Saved data entries
# # # # #
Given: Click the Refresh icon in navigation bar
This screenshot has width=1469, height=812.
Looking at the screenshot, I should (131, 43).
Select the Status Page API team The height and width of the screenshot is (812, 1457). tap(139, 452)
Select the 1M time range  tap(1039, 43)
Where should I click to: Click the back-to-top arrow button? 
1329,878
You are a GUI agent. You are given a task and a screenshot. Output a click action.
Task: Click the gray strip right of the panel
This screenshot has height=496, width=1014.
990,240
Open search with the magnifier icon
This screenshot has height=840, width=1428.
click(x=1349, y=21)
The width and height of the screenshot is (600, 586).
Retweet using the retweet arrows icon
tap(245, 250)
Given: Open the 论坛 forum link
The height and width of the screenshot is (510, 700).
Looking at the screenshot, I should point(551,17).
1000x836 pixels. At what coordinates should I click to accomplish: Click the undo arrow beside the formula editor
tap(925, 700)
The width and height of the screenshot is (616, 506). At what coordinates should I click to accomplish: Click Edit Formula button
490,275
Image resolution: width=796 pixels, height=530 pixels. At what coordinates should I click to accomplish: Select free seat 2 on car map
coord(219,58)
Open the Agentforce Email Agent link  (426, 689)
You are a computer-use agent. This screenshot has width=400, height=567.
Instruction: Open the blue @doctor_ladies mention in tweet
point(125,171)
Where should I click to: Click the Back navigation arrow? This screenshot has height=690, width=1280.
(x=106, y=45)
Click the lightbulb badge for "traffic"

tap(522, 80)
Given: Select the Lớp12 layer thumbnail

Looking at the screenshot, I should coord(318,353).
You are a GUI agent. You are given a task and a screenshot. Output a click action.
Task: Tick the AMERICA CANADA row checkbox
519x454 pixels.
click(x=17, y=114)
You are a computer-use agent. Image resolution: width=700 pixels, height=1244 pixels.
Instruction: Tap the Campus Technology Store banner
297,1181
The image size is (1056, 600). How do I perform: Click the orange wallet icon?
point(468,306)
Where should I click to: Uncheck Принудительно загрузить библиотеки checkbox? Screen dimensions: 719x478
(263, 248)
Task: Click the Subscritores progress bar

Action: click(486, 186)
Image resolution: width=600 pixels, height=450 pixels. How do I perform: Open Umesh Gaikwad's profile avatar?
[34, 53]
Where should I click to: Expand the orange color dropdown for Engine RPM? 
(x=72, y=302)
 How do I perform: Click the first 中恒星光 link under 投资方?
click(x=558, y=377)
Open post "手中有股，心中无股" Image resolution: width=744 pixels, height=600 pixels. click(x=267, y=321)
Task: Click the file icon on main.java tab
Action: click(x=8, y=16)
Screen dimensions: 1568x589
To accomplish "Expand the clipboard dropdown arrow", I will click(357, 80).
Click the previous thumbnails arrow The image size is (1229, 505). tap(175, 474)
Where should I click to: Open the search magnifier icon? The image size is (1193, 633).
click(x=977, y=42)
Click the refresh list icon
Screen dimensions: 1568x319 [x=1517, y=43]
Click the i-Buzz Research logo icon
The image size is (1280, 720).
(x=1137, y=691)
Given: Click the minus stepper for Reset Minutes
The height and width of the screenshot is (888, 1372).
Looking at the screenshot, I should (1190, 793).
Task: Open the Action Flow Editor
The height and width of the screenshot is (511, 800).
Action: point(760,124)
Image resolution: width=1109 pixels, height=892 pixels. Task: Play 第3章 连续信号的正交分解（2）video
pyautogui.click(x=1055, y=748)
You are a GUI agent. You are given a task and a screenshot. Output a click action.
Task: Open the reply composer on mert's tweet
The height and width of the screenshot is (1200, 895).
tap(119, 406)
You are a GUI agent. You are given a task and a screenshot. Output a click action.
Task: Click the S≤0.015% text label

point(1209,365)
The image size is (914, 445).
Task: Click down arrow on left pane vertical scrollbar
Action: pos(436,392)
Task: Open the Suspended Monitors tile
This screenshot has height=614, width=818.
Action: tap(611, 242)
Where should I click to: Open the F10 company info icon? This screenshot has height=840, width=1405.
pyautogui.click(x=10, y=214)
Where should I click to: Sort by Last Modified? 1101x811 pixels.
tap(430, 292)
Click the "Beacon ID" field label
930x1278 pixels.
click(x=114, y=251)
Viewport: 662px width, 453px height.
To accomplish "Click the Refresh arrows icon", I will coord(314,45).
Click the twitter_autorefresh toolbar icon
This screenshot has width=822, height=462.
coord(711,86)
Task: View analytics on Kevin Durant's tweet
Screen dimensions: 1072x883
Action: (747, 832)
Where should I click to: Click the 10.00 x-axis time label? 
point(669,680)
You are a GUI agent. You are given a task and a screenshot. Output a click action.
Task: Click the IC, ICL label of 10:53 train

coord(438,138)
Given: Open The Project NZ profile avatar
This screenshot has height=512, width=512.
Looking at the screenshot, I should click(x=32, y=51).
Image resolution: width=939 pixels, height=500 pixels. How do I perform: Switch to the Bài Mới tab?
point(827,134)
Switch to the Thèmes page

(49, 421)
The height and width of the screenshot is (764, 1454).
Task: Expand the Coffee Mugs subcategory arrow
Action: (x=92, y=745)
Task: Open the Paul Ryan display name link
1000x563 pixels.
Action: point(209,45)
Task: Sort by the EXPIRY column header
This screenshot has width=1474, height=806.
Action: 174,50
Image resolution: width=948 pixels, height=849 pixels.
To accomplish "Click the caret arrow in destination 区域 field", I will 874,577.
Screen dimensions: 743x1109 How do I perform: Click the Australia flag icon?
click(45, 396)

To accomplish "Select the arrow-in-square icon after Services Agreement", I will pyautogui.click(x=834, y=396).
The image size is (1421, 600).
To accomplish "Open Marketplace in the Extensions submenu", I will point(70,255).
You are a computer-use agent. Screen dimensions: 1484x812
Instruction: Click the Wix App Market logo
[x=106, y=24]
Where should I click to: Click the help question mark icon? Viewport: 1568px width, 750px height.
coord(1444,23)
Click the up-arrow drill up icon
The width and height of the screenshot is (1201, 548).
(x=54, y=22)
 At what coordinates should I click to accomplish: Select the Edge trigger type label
# # # # #
**Exercise brief**
When you reach this point, go back and write out each record above exactly.

**The answer**
Given: Click the Refresh icon in navigation bar
This screenshot has width=1469, height=812.
Looking at the screenshot, I should (131, 43).
Select the Status Page API team The height and width of the screenshot is (812, 1457). tap(139, 452)
Select the 1M time range  tap(1039, 43)
Where should I click to: Click the back-to-top arrow button? 
1329,878
You are a GUI agent. You are given a task and a screenshot. Output a click action.
Task: Click the gray strip right of the panel
This screenshot has height=496, width=1014.
990,240
Open search with the magnifier icon
This screenshot has height=840, width=1428.
click(x=1349, y=21)
The width and height of the screenshot is (600, 586).
Retweet using the retweet arrows icon
tap(245, 250)
Given: Open the 论坛 forum link
The height and width of the screenshot is (510, 700).
Looking at the screenshot, I should point(551,17).
1000x836 pixels. At what coordinates should I click to accomplish: Click the undo arrow beside the formula editor
tap(925, 700)
The width and height of the screenshot is (616, 506). At what coordinates should I click to accomplish: Click Edit Formula button
490,275
Image resolution: width=796 pixels, height=530 pixels. At what coordinates should I click to accomplish: Select free seat 2 on car map
coord(219,58)
Open the Agentforce Email Agent link  (426, 689)
You are a computer-use agent. This screenshot has width=400, height=567.
Instruction: Open the blue @doctor_ladies mention in tweet
point(125,171)
Where should I click to: Click the Back navigation arrow? This screenshot has height=690, width=1280.
(x=106, y=45)
Click the lightbulb badge for "traffic"

tap(522, 80)
Given: Select the Lớp12 layer thumbnail

Looking at the screenshot, I should coord(318,353).
You are a GUI agent. You are given a task and a screenshot. Output a click action.
Task: Tick the AMERICA CANADA row checkbox
519x454 pixels.
click(x=17, y=114)
You are a computer-use agent. Image resolution: width=700 pixels, height=1244 pixels.
Instruction: Tap the Campus Technology Store banner
297,1181
The image size is (1056, 600). How do I perform: Click the orange wallet icon?
point(468,306)
Where should I click to: Uncheck Принудительно загрузить библиотеки checkbox? Screen dimensions: 719x478
(263, 248)
Task: Click the Subscritores progress bar

Action: click(486, 186)
Image resolution: width=600 pixels, height=450 pixels. How do I perform: Open Umesh Gaikwad's profile avatar?
[34, 53]
Where should I click to: Expand the orange color dropdown for Engine RPM? 
(x=72, y=302)
 How do I perform: Click the first 中恒星光 link under 投资方?
click(x=558, y=377)
Open post "手中有股，心中无股" Image resolution: width=744 pixels, height=600 pixels. click(x=267, y=321)
Task: Click the file icon on main.java tab
Action: click(x=8, y=16)
Screen dimensions: 1568x589
To accomplish "Expand the clipboard dropdown arrow", I will click(357, 80).
Click the previous thumbnails arrow The image size is (1229, 505). tap(175, 474)
Where should I click to: Open the search magnifier icon? The image size is (1193, 633).
click(x=977, y=42)
Click the refresh list icon
Screen dimensions: 1568x319 [x=1517, y=43]
Click the i-Buzz Research logo icon
The image size is (1280, 720).
(x=1137, y=691)
Given: Click the minus stepper for Reset Minutes
The height and width of the screenshot is (888, 1372).
Looking at the screenshot, I should (1190, 793).
Task: Open the Action Flow Editor
The height and width of the screenshot is (511, 800).
Action: point(760,124)
Image resolution: width=1109 pixels, height=892 pixels. Task: Play 第3章 连续信号的正交分解（2）video
pyautogui.click(x=1055, y=748)
You are a GUI agent. You are given a task and a screenshot. Output a click action.
Task: Open the reply composer on mert's tweet
The height and width of the screenshot is (1200, 895).
tap(119, 406)
You are a GUI agent. You are given a task and a screenshot. Output a click action.
Task: Click the S≤0.015% text label

point(1209,365)
The image size is (914, 445).
Task: Click down arrow on left pane vertical scrollbar
Action: pos(436,392)
Task: Open the Suspended Monitors tile
This screenshot has height=614, width=818.
Action: tap(611, 242)
Where should I click to: Open the F10 company info icon? This screenshot has height=840, width=1405.
pyautogui.click(x=10, y=214)
Where should I click to: Sort by Last Modified? 1101x811 pixels.
tap(430, 292)
Click the "Beacon ID" field label
930x1278 pixels.
click(x=114, y=251)
Viewport: 662px width, 453px height.
To accomplish "Click the Refresh arrows icon", I will coord(314,45).
Click the twitter_autorefresh toolbar icon
This screenshot has width=822, height=462.
coord(711,86)
Task: View analytics on Kevin Durant's tweet
Screen dimensions: 1072x883
Action: (747, 832)
Where should I click to: Click the 10.00 x-axis time label? 
point(669,680)
You are a GUI agent. You are given a task and a screenshot. Output a click action.
Task: Click the IC, ICL label of 10:53 train

coord(438,138)
Given: Open The Project NZ profile avatar
This screenshot has height=512, width=512.
Looking at the screenshot, I should click(x=32, y=51).
Image resolution: width=939 pixels, height=500 pixels. How do I perform: Switch to the Bài Mới tab?
point(827,134)
Switch to the Thèmes page

(49, 421)
The height and width of the screenshot is (764, 1454).
Task: Expand the Coffee Mugs subcategory arrow
Action: (x=92, y=745)
Task: Open the Paul Ryan display name link
1000x563 pixels.
Action: point(209,45)
Task: Sort by the EXPIRY column header
This screenshot has width=1474, height=806.
Action: 174,50
Image resolution: width=948 pixels, height=849 pixels.
To accomplish "Click the caret arrow in destination 区域 field", I will 874,577.
Screen dimensions: 743x1109 How do I perform: Click the Australia flag icon?
click(45, 396)

To accomplish "Select the arrow-in-square icon after Services Agreement", I will pyautogui.click(x=834, y=396).
The image size is (1421, 600).
To accomplish "Open Marketplace in the Extensions submenu", I will point(70,255).
You are a computer-use agent. Screen dimensions: 1484x812
Instruction: Click the Wix App Market logo
[x=106, y=24]
Where should I click to: Click the help question mark icon? Viewport: 1568px width, 750px height.
coord(1444,23)
Click the up-arrow drill up icon
The width and height of the screenshot is (1201, 548).
(x=54, y=22)
 At what coordinates should I click to accomplish: Select the Edge trigger type label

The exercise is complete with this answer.